> _Exercise inputs_
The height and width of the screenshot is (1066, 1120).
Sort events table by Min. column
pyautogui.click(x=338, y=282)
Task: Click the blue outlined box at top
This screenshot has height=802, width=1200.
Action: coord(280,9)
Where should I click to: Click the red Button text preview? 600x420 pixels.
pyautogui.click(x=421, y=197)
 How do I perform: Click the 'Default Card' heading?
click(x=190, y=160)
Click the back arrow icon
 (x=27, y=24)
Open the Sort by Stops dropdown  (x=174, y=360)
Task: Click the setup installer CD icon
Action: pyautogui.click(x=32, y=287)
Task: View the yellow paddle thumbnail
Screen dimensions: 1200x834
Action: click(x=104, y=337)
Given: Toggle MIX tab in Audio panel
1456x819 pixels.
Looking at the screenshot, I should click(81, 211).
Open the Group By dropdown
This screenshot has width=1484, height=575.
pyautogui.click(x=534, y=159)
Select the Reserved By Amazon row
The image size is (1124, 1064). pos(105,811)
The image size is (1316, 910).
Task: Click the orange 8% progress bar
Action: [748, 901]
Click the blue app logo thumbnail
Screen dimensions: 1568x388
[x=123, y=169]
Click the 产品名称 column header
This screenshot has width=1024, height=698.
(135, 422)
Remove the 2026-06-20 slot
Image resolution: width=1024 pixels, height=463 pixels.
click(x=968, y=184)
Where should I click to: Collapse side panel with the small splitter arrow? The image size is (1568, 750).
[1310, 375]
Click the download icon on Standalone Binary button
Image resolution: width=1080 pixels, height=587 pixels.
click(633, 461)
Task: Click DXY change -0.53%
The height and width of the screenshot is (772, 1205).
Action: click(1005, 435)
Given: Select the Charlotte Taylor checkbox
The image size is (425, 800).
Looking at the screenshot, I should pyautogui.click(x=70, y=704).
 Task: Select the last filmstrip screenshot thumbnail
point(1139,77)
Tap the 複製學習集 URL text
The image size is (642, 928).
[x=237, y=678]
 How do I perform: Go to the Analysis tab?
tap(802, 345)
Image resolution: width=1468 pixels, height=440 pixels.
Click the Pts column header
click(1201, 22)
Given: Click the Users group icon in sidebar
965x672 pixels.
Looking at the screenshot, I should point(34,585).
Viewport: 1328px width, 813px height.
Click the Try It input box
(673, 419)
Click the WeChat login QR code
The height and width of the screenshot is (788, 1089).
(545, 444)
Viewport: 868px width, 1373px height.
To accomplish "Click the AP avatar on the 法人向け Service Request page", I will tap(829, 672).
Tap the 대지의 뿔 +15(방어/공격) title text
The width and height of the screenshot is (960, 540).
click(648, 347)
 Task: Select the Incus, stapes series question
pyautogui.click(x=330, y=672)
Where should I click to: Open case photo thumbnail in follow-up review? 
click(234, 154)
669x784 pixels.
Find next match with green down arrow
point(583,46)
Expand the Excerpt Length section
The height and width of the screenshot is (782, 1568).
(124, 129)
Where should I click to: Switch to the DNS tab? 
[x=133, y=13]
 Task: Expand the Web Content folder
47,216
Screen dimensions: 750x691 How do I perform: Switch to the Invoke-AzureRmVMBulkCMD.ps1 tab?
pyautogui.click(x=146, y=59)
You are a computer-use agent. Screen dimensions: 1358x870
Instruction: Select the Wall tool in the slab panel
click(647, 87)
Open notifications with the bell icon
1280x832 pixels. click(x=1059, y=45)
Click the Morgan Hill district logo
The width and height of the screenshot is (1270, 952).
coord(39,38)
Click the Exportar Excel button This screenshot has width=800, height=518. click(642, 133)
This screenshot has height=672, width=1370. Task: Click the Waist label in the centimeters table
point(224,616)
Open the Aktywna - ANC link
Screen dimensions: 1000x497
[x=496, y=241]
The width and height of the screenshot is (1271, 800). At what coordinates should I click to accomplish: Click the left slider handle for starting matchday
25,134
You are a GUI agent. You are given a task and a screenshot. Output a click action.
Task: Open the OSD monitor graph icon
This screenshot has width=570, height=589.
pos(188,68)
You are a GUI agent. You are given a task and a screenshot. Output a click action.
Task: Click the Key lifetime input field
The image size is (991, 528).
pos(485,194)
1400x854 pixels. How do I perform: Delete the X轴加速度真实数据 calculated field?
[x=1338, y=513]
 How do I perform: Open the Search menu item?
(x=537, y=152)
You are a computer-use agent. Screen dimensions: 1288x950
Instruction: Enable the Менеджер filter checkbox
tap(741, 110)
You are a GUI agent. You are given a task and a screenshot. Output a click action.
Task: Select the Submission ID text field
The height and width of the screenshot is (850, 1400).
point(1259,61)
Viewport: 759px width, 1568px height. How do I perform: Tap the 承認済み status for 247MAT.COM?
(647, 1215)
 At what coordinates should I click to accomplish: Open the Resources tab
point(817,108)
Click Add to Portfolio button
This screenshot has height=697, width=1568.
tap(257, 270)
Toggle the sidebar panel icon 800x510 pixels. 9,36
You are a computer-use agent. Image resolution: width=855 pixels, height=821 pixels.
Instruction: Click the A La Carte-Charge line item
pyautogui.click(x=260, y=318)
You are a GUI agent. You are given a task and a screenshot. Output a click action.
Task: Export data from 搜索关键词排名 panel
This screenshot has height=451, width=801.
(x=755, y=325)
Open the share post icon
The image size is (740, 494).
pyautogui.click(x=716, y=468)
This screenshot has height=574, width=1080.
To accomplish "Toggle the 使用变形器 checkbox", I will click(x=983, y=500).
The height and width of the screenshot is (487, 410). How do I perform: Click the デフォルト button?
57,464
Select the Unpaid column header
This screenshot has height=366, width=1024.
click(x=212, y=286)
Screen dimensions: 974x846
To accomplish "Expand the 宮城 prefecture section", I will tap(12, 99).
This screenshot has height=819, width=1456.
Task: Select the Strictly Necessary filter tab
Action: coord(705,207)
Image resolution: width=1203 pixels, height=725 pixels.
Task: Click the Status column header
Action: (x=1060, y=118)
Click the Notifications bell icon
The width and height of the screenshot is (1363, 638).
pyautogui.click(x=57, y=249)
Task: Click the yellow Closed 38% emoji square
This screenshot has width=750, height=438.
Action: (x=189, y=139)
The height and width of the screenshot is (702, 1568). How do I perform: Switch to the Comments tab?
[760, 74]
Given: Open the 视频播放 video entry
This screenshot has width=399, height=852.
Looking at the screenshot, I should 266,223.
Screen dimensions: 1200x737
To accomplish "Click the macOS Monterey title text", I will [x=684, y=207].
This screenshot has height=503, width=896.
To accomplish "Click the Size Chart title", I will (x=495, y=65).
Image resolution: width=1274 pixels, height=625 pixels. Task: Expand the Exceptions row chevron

> _Action item_
Transcribe every record above exactly as written.

> _Completed task_
The height and width of the screenshot is (1066, 1120).
Sort events table by Min. column
pyautogui.click(x=338, y=282)
Task: Click the blue outlined box at top
This screenshot has height=802, width=1200.
Action: coord(280,9)
Where should I click to: Click the red Button text preview? 600x420 pixels.
pyautogui.click(x=421, y=197)
 How do I perform: Click the 'Default Card' heading?
click(x=190, y=160)
Click the back arrow icon
 (x=27, y=24)
Open the Sort by Stops dropdown  (x=174, y=360)
Task: Click the setup installer CD icon
Action: pyautogui.click(x=32, y=287)
Task: View the yellow paddle thumbnail
Screen dimensions: 1200x834
Action: click(x=104, y=337)
Given: Toggle MIX tab in Audio panel
1456x819 pixels.
Looking at the screenshot, I should click(81, 211).
Open the Group By dropdown
This screenshot has width=1484, height=575.
pyautogui.click(x=534, y=159)
Select the Reserved By Amazon row
The image size is (1124, 1064). pos(105,811)
The image size is (1316, 910).
Task: Click the orange 8% progress bar
Action: [748, 901]
Click the blue app logo thumbnail
Screen dimensions: 1568x388
[x=123, y=169]
Click the 产品名称 column header
This screenshot has width=1024, height=698.
(135, 422)
Remove the 2026-06-20 slot
Image resolution: width=1024 pixels, height=463 pixels.
click(x=968, y=184)
Where should I click to: Collapse side panel with the small splitter arrow? The image size is (1568, 750).
[1310, 375]
Click the download icon on Standalone Binary button
Image resolution: width=1080 pixels, height=587 pixels.
click(633, 461)
Task: Click DXY change -0.53%
The height and width of the screenshot is (772, 1205).
Action: click(1005, 435)
Given: Select the Charlotte Taylor checkbox
The image size is (425, 800).
Looking at the screenshot, I should pyautogui.click(x=70, y=704).
 Task: Select the last filmstrip screenshot thumbnail
point(1139,77)
Tap the 複製學習集 URL text
The image size is (642, 928).
[x=237, y=678]
 How do I perform: Go to the Analysis tab?
tap(802, 345)
Image resolution: width=1468 pixels, height=440 pixels.
Click the Pts column header
click(1201, 22)
Given: Click the Users group icon in sidebar
965x672 pixels.
Looking at the screenshot, I should point(34,585).
Viewport: 1328px width, 813px height.
Click the Try It input box
(673, 419)
Click the WeChat login QR code
The height and width of the screenshot is (788, 1089).
(545, 444)
Viewport: 868px width, 1373px height.
To accomplish "Click the AP avatar on the 法人向け Service Request page", I will tap(829, 672).
Tap the 대지의 뿔 +15(방어/공격) title text
The width and height of the screenshot is (960, 540).
click(648, 347)
 Task: Select the Incus, stapes series question
pyautogui.click(x=330, y=672)
Where should I click to: Open case photo thumbnail in follow-up review? 
click(234, 154)
669x784 pixels.
Find next match with green down arrow
point(583,46)
Expand the Excerpt Length section
The height and width of the screenshot is (782, 1568).
(124, 129)
Where should I click to: Switch to the DNS tab? 
[x=133, y=13]
 Task: Expand the Web Content folder
47,216
Screen dimensions: 750x691 How do I perform: Switch to the Invoke-AzureRmVMBulkCMD.ps1 tab?
pyautogui.click(x=146, y=59)
You are a computer-use agent. Screen dimensions: 1358x870
Instruction: Select the Wall tool in the slab panel
click(647, 87)
Open notifications with the bell icon
1280x832 pixels. click(x=1059, y=45)
Click the Morgan Hill district logo
The width and height of the screenshot is (1270, 952).
coord(39,38)
Click the Exportar Excel button This screenshot has width=800, height=518. click(642, 133)
This screenshot has height=672, width=1370. Task: Click the Waist label in the centimeters table
point(224,616)
Open the Aktywna - ANC link
Screen dimensions: 1000x497
[x=496, y=241]
The width and height of the screenshot is (1271, 800). At what coordinates should I click to accomplish: Click the left slider handle for starting matchday
25,134
You are a GUI agent. You are given a task and a screenshot. Output a click action.
Task: Open the OSD monitor graph icon
This screenshot has width=570, height=589.
pos(188,68)
You are a GUI agent. You are given a task and a screenshot. Output a click action.
Task: Click the Key lifetime input field
The image size is (991, 528).
pos(485,194)
1400x854 pixels. How do I perform: Delete the X轴加速度真实数据 calculated field?
[x=1338, y=513]
 How do I perform: Open the Search menu item?
(x=537, y=152)
You are a computer-use agent. Screen dimensions: 1288x950
Instruction: Enable the Менеджер filter checkbox
tap(741, 110)
You are a GUI agent. You are given a task and a screenshot. Output a click action.
Task: Select the Submission ID text field
The height and width of the screenshot is (850, 1400).
point(1259,61)
Viewport: 759px width, 1568px height. How do I perform: Tap the 承認済み status for 247MAT.COM?
(647, 1215)
 At what coordinates should I click to accomplish: Open the Resources tab
point(817,108)
Click Add to Portfolio button
This screenshot has height=697, width=1568.
tap(257, 270)
Toggle the sidebar panel icon 800x510 pixels. 9,36
You are a computer-use agent. Image resolution: width=855 pixels, height=821 pixels.
Instruction: Click the A La Carte-Charge line item
pyautogui.click(x=260, y=318)
You are a GUI agent. You are given a task and a screenshot. Output a click action.
Task: Export data from 搜索关键词排名 panel
This screenshot has height=451, width=801.
(x=755, y=325)
Open the share post icon
The image size is (740, 494).
pyautogui.click(x=716, y=468)
This screenshot has height=574, width=1080.
To accomplish "Toggle the 使用变形器 checkbox", I will click(x=983, y=500).
The height and width of the screenshot is (487, 410). How do I perform: Click the デフォルト button?
57,464
Select the Unpaid column header
This screenshot has height=366, width=1024.
click(x=212, y=286)
Screen dimensions: 974x846
To accomplish "Expand the 宮城 prefecture section", I will tap(12, 99).
This screenshot has height=819, width=1456.
Task: Select the Strictly Necessary filter tab
Action: coord(705,207)
Image resolution: width=1203 pixels, height=725 pixels.
Task: Click the Status column header
Action: (x=1060, y=118)
Click the Notifications bell icon
The width and height of the screenshot is (1363, 638).
pyautogui.click(x=57, y=249)
Task: Click the yellow Closed 38% emoji square
This screenshot has width=750, height=438.
Action: (x=189, y=139)
The height and width of the screenshot is (702, 1568). How do I perform: Switch to the Comments tab?
[760, 74]
Given: Open the 视频播放 video entry
This screenshot has width=399, height=852.
Looking at the screenshot, I should 266,223.
Screen dimensions: 1200x737
To accomplish "Click the macOS Monterey title text", I will [x=684, y=207].
This screenshot has height=503, width=896.
To accomplish "Click the Size Chart title", I will (x=495, y=65).
Image resolution: width=1274 pixels, height=625 pixels. Task: Expand the Exceptions row chevron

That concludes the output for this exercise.